→ TEXT EXCERPT
Life on the North Greenland Ice

One distinctive aspect of the research being carried out in Work Package 3 (WP3) is that we work closely with people in northern Greenland as research partners. When we began planning our work in ICE-ARC and embarked on our first fieldwork in 2014, it was essential to anchor the project in the communities that are to benefit directly from the project. There is considerable interest in the Qaanaaq, Upernavik and Uummannaq areas in what we will find out from our analysis of sediment cores or the thickness of the fast ice, as well as in our ethnographic work and interviews about the changes people notice in the environment around them and how they anticipate the future. We resist the idea of the Arctic as a “scientific laboratory” and seek to understand the lived actualities of northern Greenland.

→ GIVEN DATA
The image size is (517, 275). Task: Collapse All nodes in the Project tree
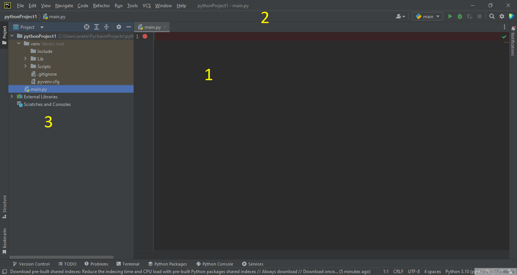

→ TASKS TO CARRY OUT
**A)** Reproduce verbatim the passage of the North Greenland ice text that opens with the words containing "Life on the" and closes with "of northern Greenland.".
**B)** Write the next part of the North Greenland ice text, picking up after its final sentence.
The material is not required here.

→ ANSWERS FOR THIS EXERCISE
**A)**
Life on the North Greenland Ice

One distinctive aspect of the research being carried out in Work Package 3 (WP3) is that we work closely with people in northern Greenland as research partners. When we began planning our work in ICE-ARC and embarked on our first fieldwork in 2014, it was essential to anchor the project in the communities that are to benefit directly from the project. There is considerable interest in the Qaanaaq, Upernavik and Uummannaq areas in what we will find out from our analysis of sediment cores or the thickness of the fast ice, as well as in our ethnographic work and interviews about the changes people notice in the environment around them and how they anticipate the future. We resist the idea of the Arctic as a “scientific laboratory” and seek to understand the lived actualities of northern Greenland.

**B)**
Central to ICE-ARC, of course, is the study of sea ice, its changing nature, and the local and wider regional and global implications of such change. Alongside our work to track and monitor such change, however, we are concerned with understanding the importance of ice for northern communities and sustainable livelihoods. Planning for our 2015 fieldwork in winter and spring is underway and an important part of this is travelling with hunters on the sea ice as well as working in communities to map the social, cultural and economic importance of ice and living resources. As WP3 develops, its interdisciplinary nature is reinforced by its community-based participatory approach and by the contributions local knowledge can make to ICE-ARC’s broader scientific perspectives.| Mark Nuttall, WP3 Leader

WP3 photo

Travelling on the sea ice, Qaanaaaq, Greenland (Photo: Mark Nuttall)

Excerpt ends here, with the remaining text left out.